La Legge Fornero ha lasciato scontenti partiti, sindacati e, ovviamente, lavoratori. Un’età pensionabile troppo allungata, infatti, rischia di creare più danni che benefici. Il Governo ha cercato di mettere una pezza con il pensionamento APE, una misura che, paradossalmente, è stata subito posto al centro di numerose polemiche. Cosa si può dire oggi, a quasi un anno dalla sua introduzione? Ecco una panoramica dei suoi risultati che, purtroppo, sono tutt’altro che soddisfacenti.
I risultati dell’APE
APE è l’acronimo di Anticipo Pensionistico. E’ una misura che consente di andare in pensione a 63 anni di età e 20 anni di contribuzione, quindi con svariati anni di anticipo (più di tre). Fin qui, tutto ok, nel senso che è proprio questa la direzione auspicata dalle parti sociali.
Peccato che il nodo delle risorse sia stato giudicato talmente stretto da paventare la necessità di un sostegno da parte delle banche. In estrema sintesi, a finanziare la misura sono stati chiamati gli istituti finanziari. Con il risultato che la pensione, ovviamente nella parte compresa tra l’uscita dal mondo del lavoro e la maturazione dei requisiti secondo la Legge Fornero, si è trasformata in un prestito da erogare mensilmente. Un prestito con degli interessi, è bene specificare. Insomma, chi sceglie il pensionamento APE è costretto, per quello che evidentemente ritiene un suo diritto, a sborsare tra il 2 e il 5,5% di interessi annui.
L’APE è entrato in vigore il 1° maggio, per giunta in una sua versione “beta”, denominata “Sociale”, rivolta a categorie specifiche come disoccupati e donne. Di recente è stata ampliata anche a tutti i lavoratori nati nel 1954 o prima.
I primi risultati, ovviamente circoscritti alla variante “Sociale”, permettono di assegnare un giudizio a una misura così controversa. Ebbene, i risultati sono negativi, quindi anche il giudizio, per quanto provvisorio, non può che essere considerato tale.
Il problema risiede nell’elevatissimo numero di domande respinte. Si parla del 64,89% di richieste rigettate. In termini assoluti, sono state accolte solo 13.601 domande su 39.721 (425 sono ancora al vaglio). I numeri estremamente piccoli, poi, danno una chiara idea di quanto scetticismo ci sia intorno alla misura.
Perché l’anticipo pensionistico sta andando male
L’APE, nelle speranze del governo, sarebbe stata una misura in grado di rilanciare non solo il tema del pensionamento, ma anche quello dell’occupazione giovanile (che ha trovato uno sbocco nella nuova politica di sgravi). Essa, infatti, è frenata proprio dal fatto che gli attuali posti di lavoro sono forzatamente presidiati da lavoratori che, in passato, sarebbero in pensione da un pezzo.
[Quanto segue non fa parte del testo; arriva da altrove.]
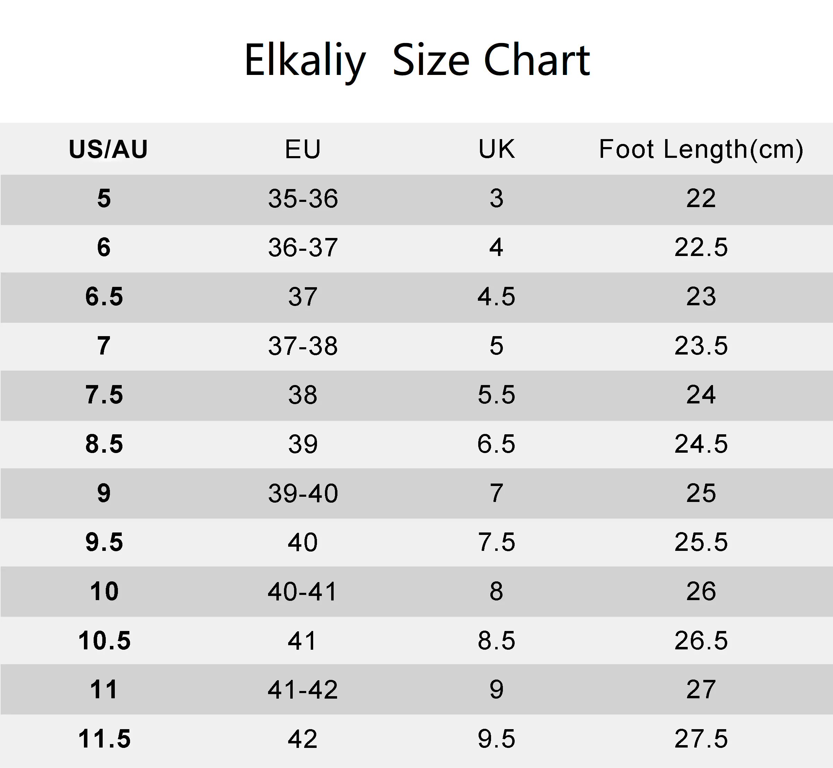The height and width of the screenshot is (768, 833).
Task: Select the 41-42 EU size cell
Action: coord(302,689)
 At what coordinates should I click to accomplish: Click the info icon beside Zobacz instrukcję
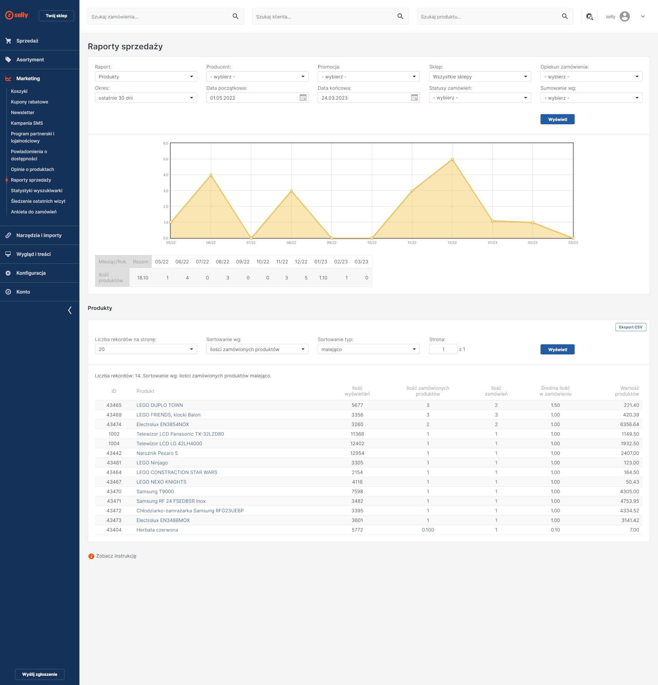click(x=91, y=556)

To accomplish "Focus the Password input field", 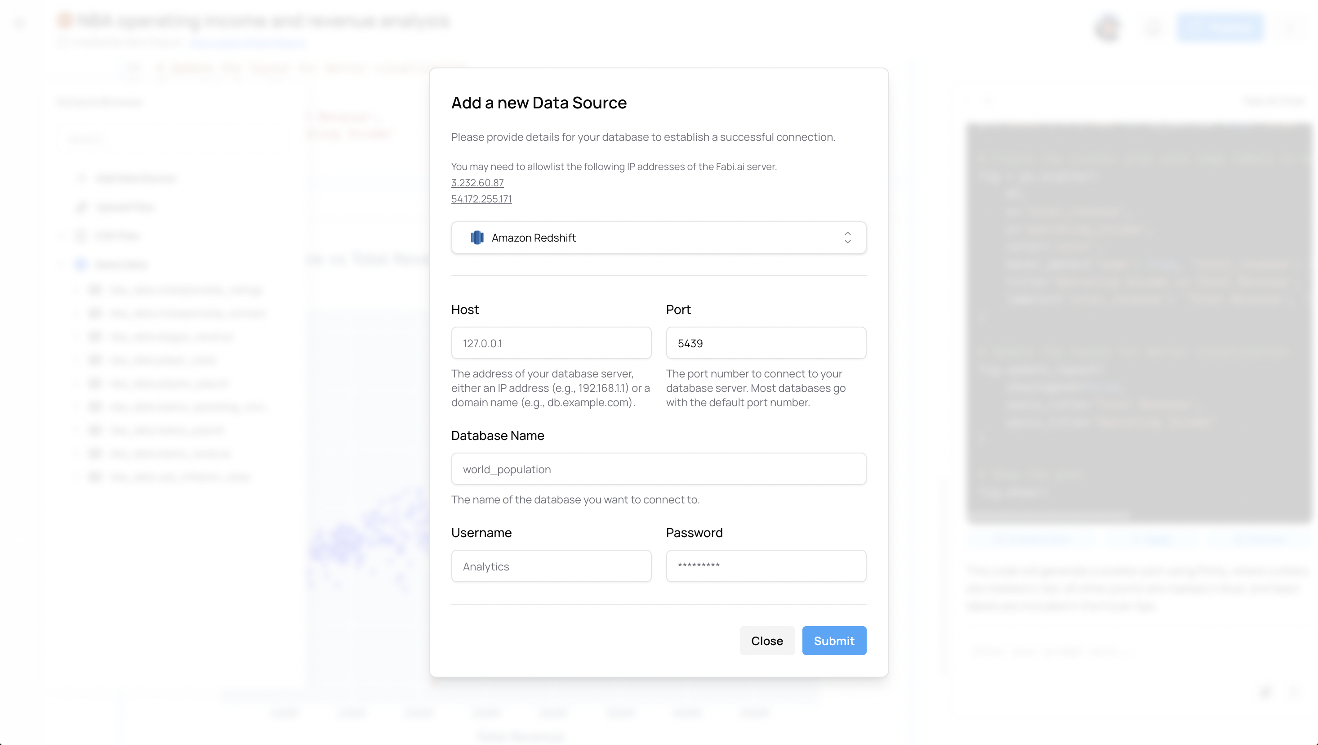I will 765,566.
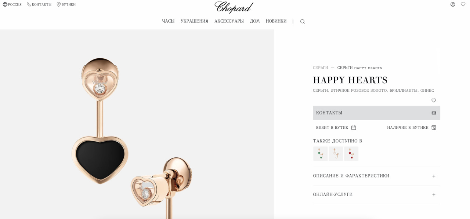The width and height of the screenshot is (470, 219).
Task: Open the УКРАШЕНИЯ menu
Action: pyautogui.click(x=194, y=21)
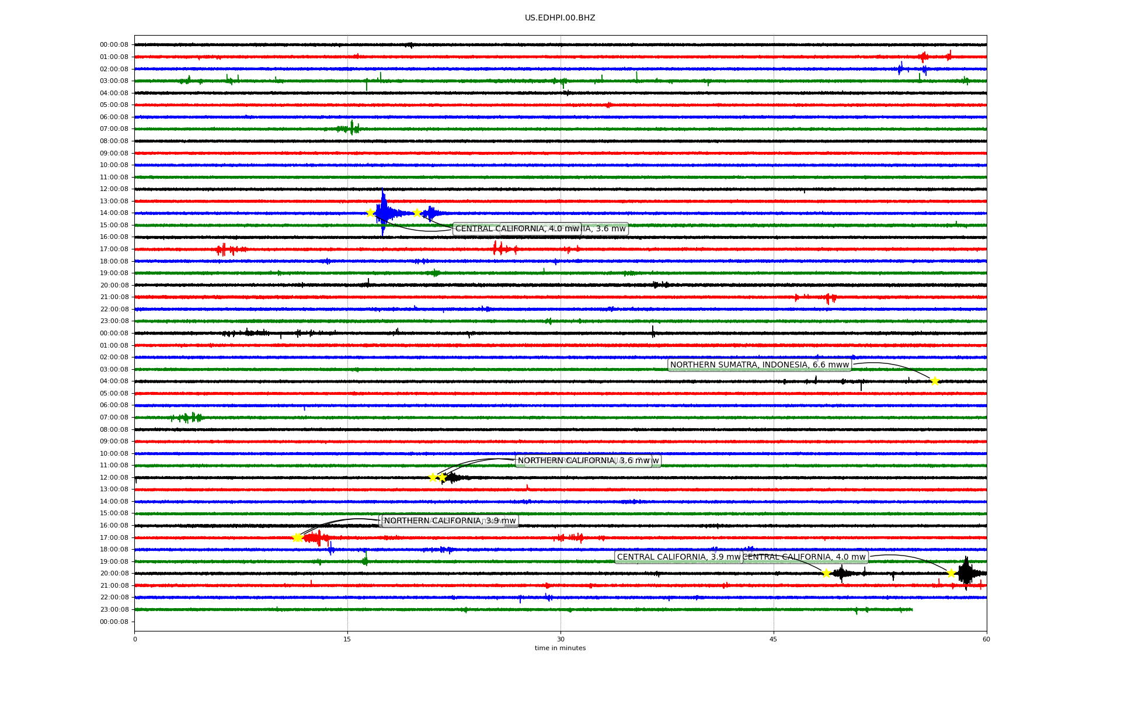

Perché l’APE non sta funzionando? A quanto pare, è un problema di severità della fase istruttoria. Una severità che rivela la vera essenza del pensionamento APE, quella di prestito. In quanto tale, i richiedenti vengono sottoposti a un esame intenso.
Tuttavia, è innegabile che, stando alla situazione attuale, l’APE rischia di diventare un gigantesco flop. Le istituzioni stanno correndo ai ripari: il Ministero del Lavoro ha fornito un nuovo orientamento interpretativo per ciò che concerne la fase istruttoria, un orientamento che punta sull’autocertificazione, sull’allentamento dei vincoli e sulla garanzia di accettazione anche per chi, attualmente, è senza reddito.